LIST OF TASKS ::
**a)** According to the blog post, on what date does the new Besnard Lakes album come out digitally?
**b)** Reproduce everything in the blog post from "The Besnard Lakes - Feuds" down to "rabidly flipping pages.".
**c)** Decide whether each statement agrees with the blog post, answering yes or no and quoting the words that settle it: (i) The writer bought the first five volumes of the Uncanny X-Men run. (ii) The writer read Books one and two of the Matthew Scudder novels in about a week each. (iii) Shawn Linden's first two films are The Good Lie and Nobody.

EXTRACT ::

Tuesday, December 29, 2020

The Besnard Lakes - Feuds with Guns Official Music Video

 

More new Besnard that I'm trying really hard not to listen to in anticipation of sitting down with a joint and the entire new album - The Besnard Lakes Are the Last of the Great Thunderstorm Warnings, out January 19th (digital) and 29th (physical) - and just melting into the fucking music. Pre-order the record HERE.
 



Read:

I have read a lot lately. First, at the recommendation of my good friend and Christian Fisting co-founder Joe.Baxter, I fell into Lawrence Block's Matthew Scudder novels pretty hard, devouring Books one and two in about a day each. This started as research for a character I'm writing in Shadow Play Book Two, but quickly became the kind of obsessive read that forces me to relegate all Block to weekend reading only, lest I stay up all night on a work night rabidly flipping pages.



Next, I finally picked up Stephen Graham Jones' The Only Good Indians. After reading Jones's Night of the Mannequin a few months ago, I've been eager to get to this one. Halfway through in two days, it is not disappointing at all, so there will be more SGJ in my future.



Also, thanks to Jonathan Grimm, who tipped me off that Kindle was having a Marvel Masterworks sale on the entire original Chris Claremont run of Uncanny X-Men. I picked up the first five volumes, which fills in most of the gaps of what pre-dated the issues I have in physical form, including the classic Giant Size X-Men, which introduced Wolverine, Storm, Colossus, Nightcrawler, Banshee, Sunspot (fuck him, he stayed for one mission and left), and Thunderbird to the team.




Playlist:


Queens of the Stone Age - Songs for the Deaf
Bell Witch - Four Phantoms
Four Stroke Baron - Planet Silver Screen
Creedence Clearwater Revival - Eponymous
Creedence Clearwater Revival - Green River
Creedence Clearwater Revival - Bayou Country




Card:


Not about me at all, I think, but a confirmation K will be getting her promotion.

Monday, December 28, 2020

New ✝︎✝︎✝︎'s and Best Horror of 2020

 

New Crosses! No word that I see of a release date yet, but what a way to round out the year!




Favorite Horror Films of 2020

Over on The Horror Vision, we did our "Favorite Horror of 2020" episode this weekend, and as I type this the episode should be hitting all major streaming platforms. Here's an embed of the youtube, although this and the IGTV version are considerably truncated for time compared to what you can stream from Spotify and the like. Either way, here are our picks:





Watch:

 

This was one I had not even heard of until I watched it on Christmas Eve. HOLY cow. This one would make a fantastic double feature with Jeremy Saulnier's Hold the Dark (time for a rewatch!), there's such a stoic reverence for violence. Easily slid into my top ten of the year, as evidenced by the episode of The Horror Vision above. This is director Shawn Linden's third feature, and you can bet I'll be seeking out his first two films - The Good Lie, and Nobody - in short order. 



Playlist:

Howard Shore - Crash OST
Type O Negative - Life is Killing Me
Vince Guaraldi Trio - A Charlie Brown Christmas
Emma Ruth Rundle and Thou - Hollywood (pre-release single)

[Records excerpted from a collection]

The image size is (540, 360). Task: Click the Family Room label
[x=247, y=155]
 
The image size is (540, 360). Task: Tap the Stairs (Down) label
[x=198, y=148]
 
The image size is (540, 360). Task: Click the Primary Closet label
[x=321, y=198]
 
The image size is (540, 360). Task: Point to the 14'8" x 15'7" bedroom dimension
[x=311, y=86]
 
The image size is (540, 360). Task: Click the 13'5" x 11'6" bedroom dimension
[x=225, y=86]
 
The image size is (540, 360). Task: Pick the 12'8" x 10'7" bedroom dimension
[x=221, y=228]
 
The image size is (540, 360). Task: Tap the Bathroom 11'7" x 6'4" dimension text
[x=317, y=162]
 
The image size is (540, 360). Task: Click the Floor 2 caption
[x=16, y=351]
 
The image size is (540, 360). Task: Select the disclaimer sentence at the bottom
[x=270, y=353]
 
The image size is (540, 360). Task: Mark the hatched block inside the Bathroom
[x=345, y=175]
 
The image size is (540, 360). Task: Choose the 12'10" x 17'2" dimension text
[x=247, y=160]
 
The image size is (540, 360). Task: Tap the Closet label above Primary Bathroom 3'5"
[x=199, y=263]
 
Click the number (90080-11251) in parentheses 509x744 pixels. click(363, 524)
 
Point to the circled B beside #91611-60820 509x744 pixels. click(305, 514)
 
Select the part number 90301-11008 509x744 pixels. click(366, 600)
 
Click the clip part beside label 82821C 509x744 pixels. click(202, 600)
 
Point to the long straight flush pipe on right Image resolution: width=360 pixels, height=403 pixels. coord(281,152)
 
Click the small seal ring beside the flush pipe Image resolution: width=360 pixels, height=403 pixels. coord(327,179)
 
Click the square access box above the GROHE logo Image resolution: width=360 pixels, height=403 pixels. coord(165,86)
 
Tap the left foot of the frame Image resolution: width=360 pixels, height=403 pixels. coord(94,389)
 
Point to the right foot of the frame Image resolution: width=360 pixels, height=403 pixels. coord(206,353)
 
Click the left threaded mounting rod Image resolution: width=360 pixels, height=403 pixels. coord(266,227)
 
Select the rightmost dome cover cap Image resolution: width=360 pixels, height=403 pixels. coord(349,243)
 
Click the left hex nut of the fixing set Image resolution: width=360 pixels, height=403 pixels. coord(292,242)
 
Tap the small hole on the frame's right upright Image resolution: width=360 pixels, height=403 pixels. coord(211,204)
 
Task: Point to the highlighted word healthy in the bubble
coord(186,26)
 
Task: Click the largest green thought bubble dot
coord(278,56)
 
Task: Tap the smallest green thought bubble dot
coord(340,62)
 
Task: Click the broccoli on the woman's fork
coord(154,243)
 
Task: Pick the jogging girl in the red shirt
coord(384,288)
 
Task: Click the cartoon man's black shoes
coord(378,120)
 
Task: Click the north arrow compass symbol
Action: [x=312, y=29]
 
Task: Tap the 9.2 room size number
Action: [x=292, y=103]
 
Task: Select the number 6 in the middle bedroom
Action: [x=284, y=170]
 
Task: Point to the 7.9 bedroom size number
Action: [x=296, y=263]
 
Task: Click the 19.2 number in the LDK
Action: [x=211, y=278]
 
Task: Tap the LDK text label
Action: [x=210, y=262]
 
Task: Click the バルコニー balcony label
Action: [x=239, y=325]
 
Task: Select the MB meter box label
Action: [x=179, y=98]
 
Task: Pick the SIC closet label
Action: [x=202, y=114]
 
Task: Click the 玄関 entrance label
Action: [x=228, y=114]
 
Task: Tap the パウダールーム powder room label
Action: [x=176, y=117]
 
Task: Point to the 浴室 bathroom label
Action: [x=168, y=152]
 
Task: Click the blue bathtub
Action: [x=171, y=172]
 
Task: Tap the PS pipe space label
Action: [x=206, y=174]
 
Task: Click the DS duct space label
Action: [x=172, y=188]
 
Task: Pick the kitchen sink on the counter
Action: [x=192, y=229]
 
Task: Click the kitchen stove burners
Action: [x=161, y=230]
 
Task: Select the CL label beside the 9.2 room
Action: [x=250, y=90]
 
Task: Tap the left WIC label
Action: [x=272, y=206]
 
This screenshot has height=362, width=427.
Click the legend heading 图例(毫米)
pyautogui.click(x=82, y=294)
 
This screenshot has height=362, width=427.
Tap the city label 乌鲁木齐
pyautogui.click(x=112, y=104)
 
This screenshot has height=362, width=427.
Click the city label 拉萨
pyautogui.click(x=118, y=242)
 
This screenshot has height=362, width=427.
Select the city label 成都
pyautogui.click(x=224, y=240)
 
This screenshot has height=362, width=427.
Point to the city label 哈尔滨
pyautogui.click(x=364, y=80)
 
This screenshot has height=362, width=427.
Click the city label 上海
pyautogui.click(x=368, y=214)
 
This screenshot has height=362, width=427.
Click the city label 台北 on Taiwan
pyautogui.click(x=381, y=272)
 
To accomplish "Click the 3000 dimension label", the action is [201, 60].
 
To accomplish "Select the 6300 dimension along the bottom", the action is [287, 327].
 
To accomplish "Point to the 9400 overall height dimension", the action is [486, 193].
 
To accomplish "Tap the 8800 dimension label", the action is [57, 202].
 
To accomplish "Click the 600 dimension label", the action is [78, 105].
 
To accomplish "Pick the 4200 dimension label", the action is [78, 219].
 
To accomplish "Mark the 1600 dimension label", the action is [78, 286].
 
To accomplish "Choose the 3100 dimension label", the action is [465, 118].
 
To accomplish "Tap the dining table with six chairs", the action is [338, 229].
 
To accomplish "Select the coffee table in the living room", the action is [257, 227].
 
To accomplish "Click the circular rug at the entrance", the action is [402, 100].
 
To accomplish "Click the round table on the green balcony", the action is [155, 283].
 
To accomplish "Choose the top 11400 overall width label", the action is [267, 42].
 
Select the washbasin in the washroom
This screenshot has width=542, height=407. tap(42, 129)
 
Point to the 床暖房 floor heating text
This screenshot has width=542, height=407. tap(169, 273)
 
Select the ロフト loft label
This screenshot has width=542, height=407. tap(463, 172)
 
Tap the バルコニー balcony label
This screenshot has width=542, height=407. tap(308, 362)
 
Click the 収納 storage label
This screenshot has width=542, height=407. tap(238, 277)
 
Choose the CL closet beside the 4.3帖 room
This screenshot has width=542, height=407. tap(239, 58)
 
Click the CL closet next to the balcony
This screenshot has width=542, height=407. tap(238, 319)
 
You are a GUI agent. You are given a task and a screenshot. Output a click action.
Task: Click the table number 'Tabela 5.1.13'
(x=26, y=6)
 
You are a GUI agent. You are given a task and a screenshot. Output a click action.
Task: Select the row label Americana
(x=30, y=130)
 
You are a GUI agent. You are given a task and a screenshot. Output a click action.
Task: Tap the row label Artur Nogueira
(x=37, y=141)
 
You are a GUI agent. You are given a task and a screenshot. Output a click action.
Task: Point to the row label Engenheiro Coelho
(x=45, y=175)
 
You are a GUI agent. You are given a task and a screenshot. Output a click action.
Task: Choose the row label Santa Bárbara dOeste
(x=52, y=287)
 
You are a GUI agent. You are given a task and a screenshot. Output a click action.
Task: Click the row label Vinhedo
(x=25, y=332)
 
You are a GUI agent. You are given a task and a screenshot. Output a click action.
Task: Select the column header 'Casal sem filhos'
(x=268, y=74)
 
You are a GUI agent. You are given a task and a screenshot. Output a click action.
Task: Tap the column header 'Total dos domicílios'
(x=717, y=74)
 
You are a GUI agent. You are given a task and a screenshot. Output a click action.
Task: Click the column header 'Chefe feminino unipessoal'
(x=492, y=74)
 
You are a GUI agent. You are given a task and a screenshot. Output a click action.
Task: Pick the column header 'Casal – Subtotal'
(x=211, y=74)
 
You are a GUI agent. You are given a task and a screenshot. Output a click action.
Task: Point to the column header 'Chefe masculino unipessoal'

FINAL RESULTS ::
**a)** January 19th

**b)**
The Besnard Lakes - Feuds with Guns Official Music Video

 

More new Besnard that I'm trying really hard not to listen to in anticipation of sitting down with a joint and the entire new album - The Besnard Lakes Are the Last of the Great Thunderstorm Warnings, out January 19th (digital) and 29th (physical) - and just melting into the fucking music. Pre-order the record HERE.
 



Read:

I have read a lot lately. First, at the recommendation of my good friend and Christian Fisting co-founder Joe.Baxter, I fell into Lawrence Block's Matthew Scudder novels pretty hard, devouring Books one and two in about a day each. This started as research for a character I'm writing in Shadow Play Book Two, but quickly became the kind of obsessive read that forces me to relegate all Block to weekend reading only, lest I stay up all night on a work night rabidly flipping pages.

**c)**
(i) Yes: "I picked up the first five volumes"
(ii) No: "devouring Books one and two in about a day each"
(iii) Yes: "his first two films - The Good Lie, and Nobody"